La habitación es una de las más amplias del hospital y dispone de un gran mirador abalconado, usado en el buen tiempo. Ahora las puertas estaban cerradas, pero al otro lado de los cristales todo el incansable paisaje se rendía a nuestras miradas mientras el invierno se reforzaba de lluvia. María, blanca como las nieves perpetuas de los Picos de Europa, estaba sentada en un sillón con ruedas y a su lado permanecía Olga. De pie y sin batas, Takarada y Menéndez ocupaban un discreto lugar. Salvo sus hijos, todos nos colocamos evitando el agobio visual para la anciana.

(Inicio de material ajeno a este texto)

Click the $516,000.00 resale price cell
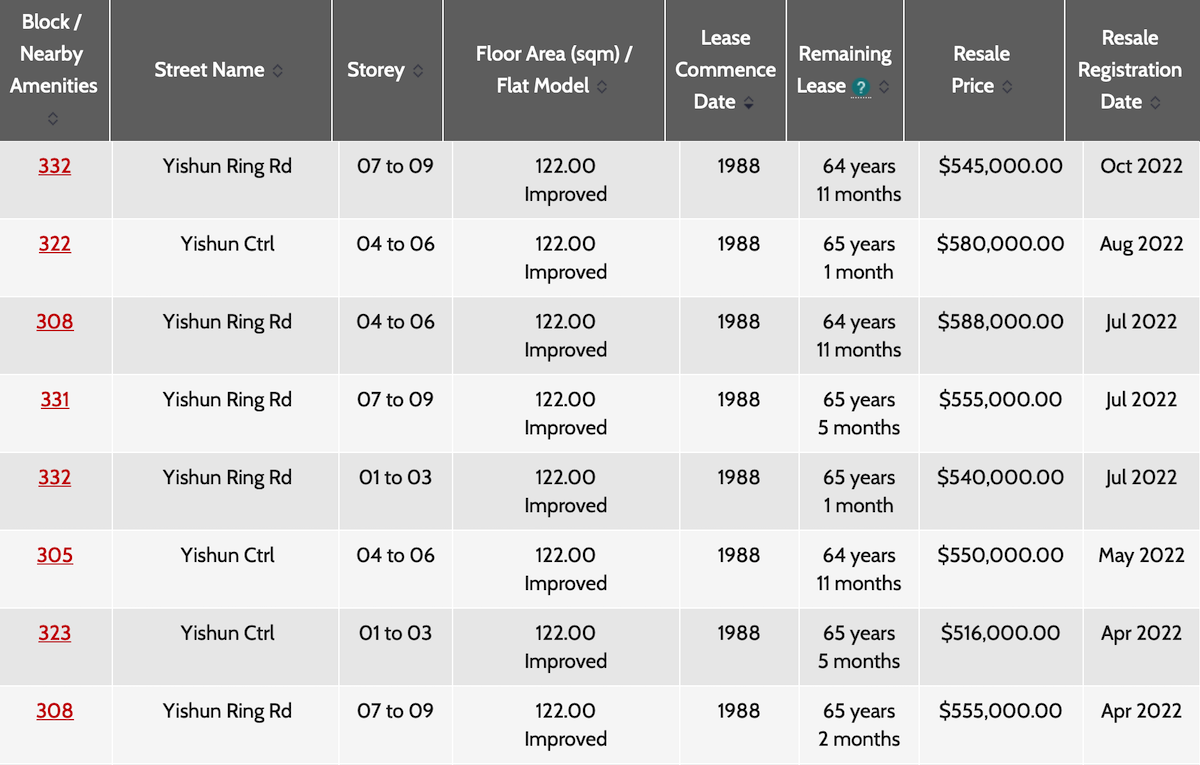 click(x=1001, y=633)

—Mis hijos, recuperados del todo. Aunque tarde, ahora sé que lo sois, como cuando os llevaba en mi vientre. Falta mi Jaime, tan guapo, tan dispuesto siempre… Nunca más lo veré. —Miró a Teresa—. Y a tu padre, ¿cómo pude olvidarle? Ese impulso avasallador primero, ese asombro a la vida que se abría, nuestras edades apenas despertadas… —Volvió sus ojos a Carlos—. Lo de tu padre, por el contrario, me alcanzó en plena madurez, a mis veinticinco años, en tiempos de renuncias y de amaneceres inciertos. Ahora, al recordar, lo noto fundido en mí, intensamente. Como si el tiempo no hubiera pasado siento dentro de mi cuerpo el estallido de su dolor, su amor, su desesperanza… Tan breve, tan mágico. —Concedió un respiro a su añoranza y luego tuvo un amago de sonrisa al mirar a Julio—. Mi pequeño. Lo tuyo es diferente, tan diferente… Ven a mi lado, siéntate conmigo.

—No es tarde mamá, nunca es tarde —dijo él, sentándose junto a ella.

La anciana giró el sillón y nos miró a los presentes. Sus ojos se aquietaron cuando se fijó en John Fisher, a quien nunca había visto antes. Quedó extasiada.

—No es posible que seas Charles, pero eres algo suyo.

John se acercó sonriente, le cogió una mano y se la besó.

—Soy el nieto de John, el hermano que luchó a su lado en el frente de Madrid. Él me encargó buscarla y la he encontrado.

Dejamos que un necesario silencio apaciguara el momento. Luego ella resumió.

—Veros aquí conmigo me hace tan feliz que he llorado estas noches últimas pero de forma distinta a cuando no tenía juntos todos mis recuerdos. Me apena que se hayan ido tantos años sin gozar de una plenitud compartida. ¿Cómo os pude olvidar?

Olga se armó de valor y preguntó:

—Abuela, ¿puedes decirnos qué ocurrió cuando te llego la amnesia?

—Sí, pero ¿dónde están Blas y Jesús?